### EXERCISE REQUIREMENTS
There is one span to output from the data below: the lines starting at the line with "realtor.com (85, 2344)" and ending at the line with "What is 1 bigha". Output it exactly, ends included, nothing more.

Start of DATA TO PROCESS

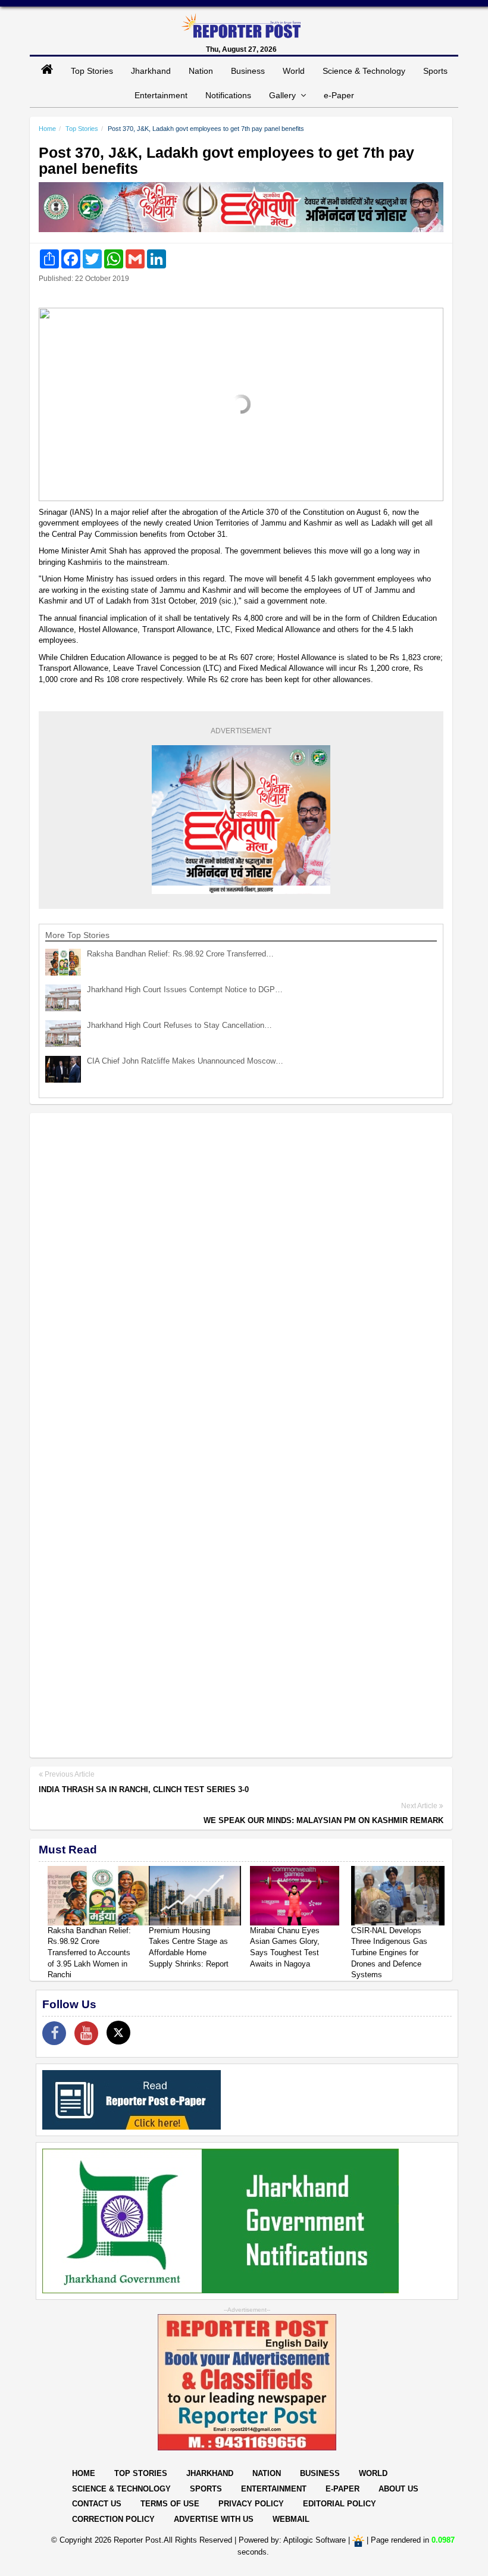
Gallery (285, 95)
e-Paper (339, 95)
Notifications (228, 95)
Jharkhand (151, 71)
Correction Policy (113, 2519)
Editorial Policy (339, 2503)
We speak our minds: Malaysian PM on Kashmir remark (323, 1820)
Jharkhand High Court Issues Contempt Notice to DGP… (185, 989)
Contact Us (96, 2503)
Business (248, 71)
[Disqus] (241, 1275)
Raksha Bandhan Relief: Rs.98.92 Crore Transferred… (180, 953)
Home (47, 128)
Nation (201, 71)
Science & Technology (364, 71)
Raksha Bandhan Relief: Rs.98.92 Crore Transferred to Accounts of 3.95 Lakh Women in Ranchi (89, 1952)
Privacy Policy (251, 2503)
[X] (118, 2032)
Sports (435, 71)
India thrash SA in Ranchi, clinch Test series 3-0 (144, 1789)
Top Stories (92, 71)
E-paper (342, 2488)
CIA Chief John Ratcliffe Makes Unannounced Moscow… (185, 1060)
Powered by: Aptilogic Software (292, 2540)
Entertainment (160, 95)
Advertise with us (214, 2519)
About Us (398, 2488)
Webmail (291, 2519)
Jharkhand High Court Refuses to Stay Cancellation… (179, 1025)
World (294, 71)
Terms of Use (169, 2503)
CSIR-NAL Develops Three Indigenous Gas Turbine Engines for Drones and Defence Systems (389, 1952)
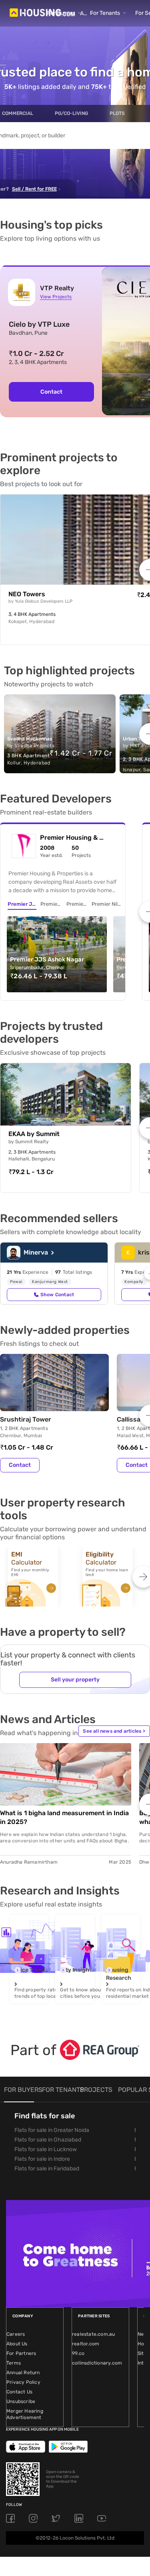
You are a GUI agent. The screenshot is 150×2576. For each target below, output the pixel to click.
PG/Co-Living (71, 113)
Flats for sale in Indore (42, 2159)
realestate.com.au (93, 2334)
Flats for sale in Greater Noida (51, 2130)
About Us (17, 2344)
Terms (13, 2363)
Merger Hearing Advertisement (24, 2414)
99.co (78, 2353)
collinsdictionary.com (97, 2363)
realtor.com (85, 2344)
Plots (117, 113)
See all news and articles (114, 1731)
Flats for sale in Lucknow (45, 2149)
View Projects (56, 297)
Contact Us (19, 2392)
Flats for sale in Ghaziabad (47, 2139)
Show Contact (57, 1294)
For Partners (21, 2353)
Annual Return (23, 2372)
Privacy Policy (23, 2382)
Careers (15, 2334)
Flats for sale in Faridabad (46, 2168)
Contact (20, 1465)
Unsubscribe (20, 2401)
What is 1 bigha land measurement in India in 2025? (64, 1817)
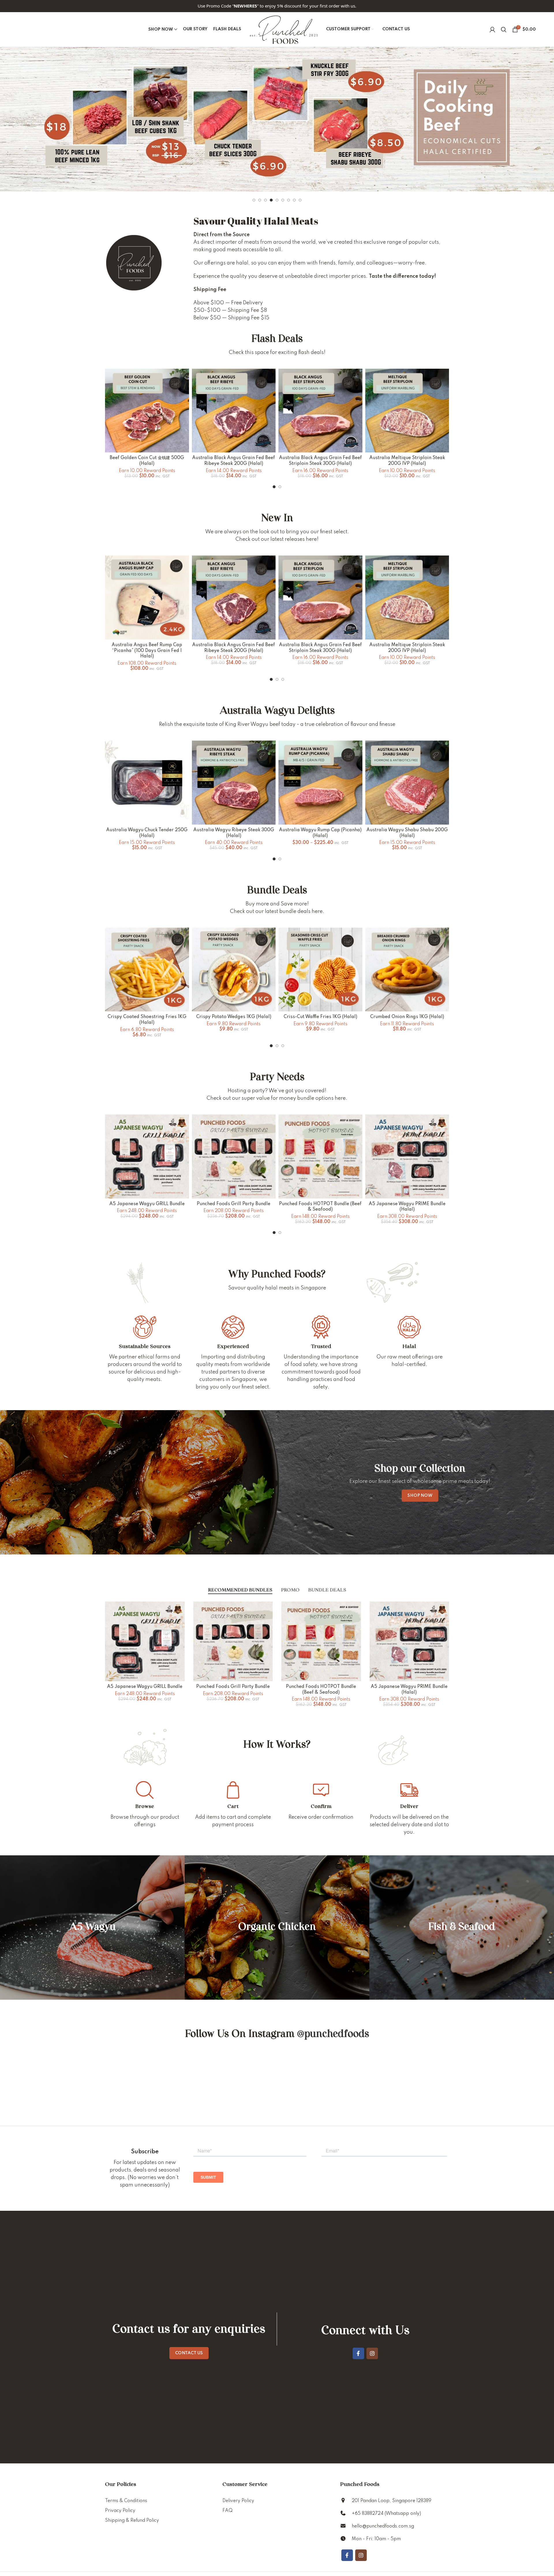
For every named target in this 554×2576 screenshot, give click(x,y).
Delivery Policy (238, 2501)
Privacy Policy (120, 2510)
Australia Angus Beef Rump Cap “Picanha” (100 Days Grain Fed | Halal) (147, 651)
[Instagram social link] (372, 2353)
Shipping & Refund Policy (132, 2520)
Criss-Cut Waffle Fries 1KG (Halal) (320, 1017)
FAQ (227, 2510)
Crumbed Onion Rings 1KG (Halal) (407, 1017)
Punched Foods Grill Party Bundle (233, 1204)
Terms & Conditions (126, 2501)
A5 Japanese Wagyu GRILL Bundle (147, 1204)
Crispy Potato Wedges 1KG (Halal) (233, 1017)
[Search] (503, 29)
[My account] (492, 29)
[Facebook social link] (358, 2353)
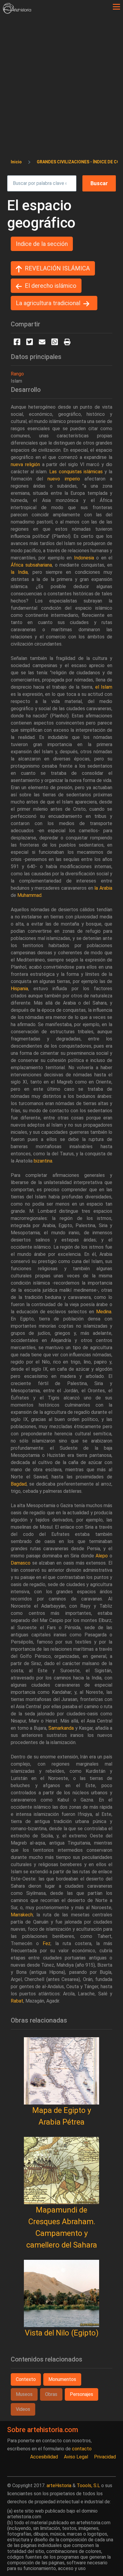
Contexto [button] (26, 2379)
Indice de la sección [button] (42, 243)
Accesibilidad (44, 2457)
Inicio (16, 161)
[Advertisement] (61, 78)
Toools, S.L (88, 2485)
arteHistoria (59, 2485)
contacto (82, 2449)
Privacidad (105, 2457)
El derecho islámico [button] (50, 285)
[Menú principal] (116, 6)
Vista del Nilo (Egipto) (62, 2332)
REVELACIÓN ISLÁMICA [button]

End of DATA TO PROCESS

### COMPLETED TASK
realtor.com (85, 2344)
Plots (117, 113)
See all news and articles (114, 1731)
Flats for sale in Lucknow (45, 2149)
View Projects (56, 297)
Contact Us (19, 2392)
Flats for sale in Ghaziabad (47, 2139)
Show Contact (57, 1294)
For Partners (21, 2353)
Annual Return (23, 2372)
Privacy Policy (23, 2382)
Careers (15, 2334)
Flats for sale in Faridabad (46, 2168)
Contact (20, 1465)
Unsubscribe (20, 2401)
What is 1 bigha land measurement in India in 2025? (64, 1817)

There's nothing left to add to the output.